Exercise prompt.
In the passage on global disease in the past, why does the quoted chronicle say men became indifferent to every rule of religion or law?

WHAT MAKES US DIFFERENT FROM PEOPLE SUFFERING GLOBAL DISEASE IN THE PAST?

Text by Diletta Accorroni

The catastrophe was so overwhelming that men, not knowing what would happen next to them, became indifferent to every rule of religion or law”.

No, this is not the report of the 2020 Covid-19 pandemic, but the chronicle of a different and yet devastating virus. It dates back to 430 B.C., when Thucydides described the scourge that fell on the old city of Athens at that time.

The history of mankind is actually crawling with examples of outbreaks and, consequently, with series of remedies adopted to prevent/limit their spreading. However, the most popular one, whatever the pandemic is and the historical time it hits, has always been house arrest, the so-called Quarantine.

Information supplied.
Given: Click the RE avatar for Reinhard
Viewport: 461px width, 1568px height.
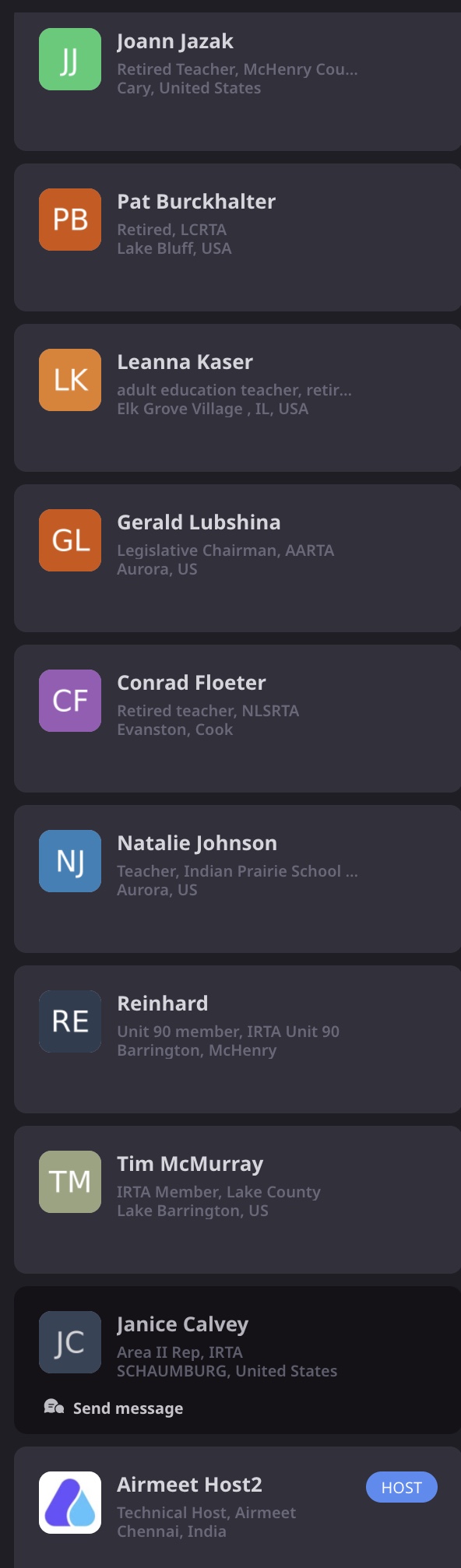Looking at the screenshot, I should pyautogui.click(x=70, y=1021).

==

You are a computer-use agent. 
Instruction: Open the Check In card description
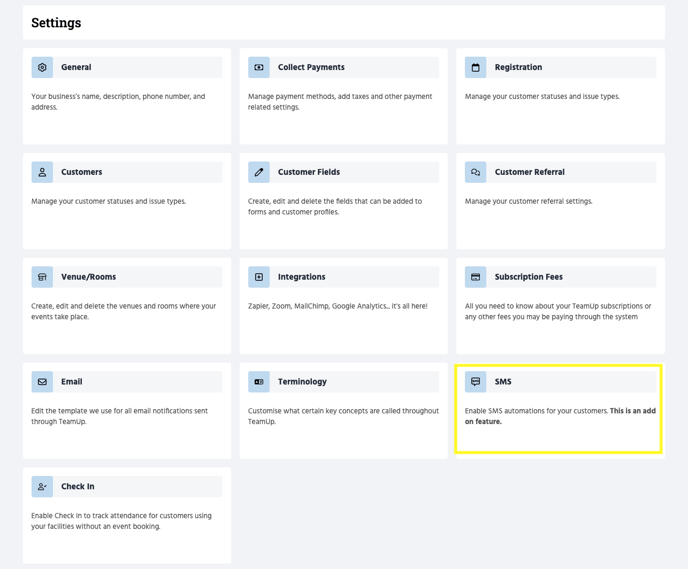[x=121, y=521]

Task solution.
The catastrophe was so overwhelming that they did not know what would happen to them next. The passage says this line comes from Thucydides' account of the plague that struck Athens in 430 B.C.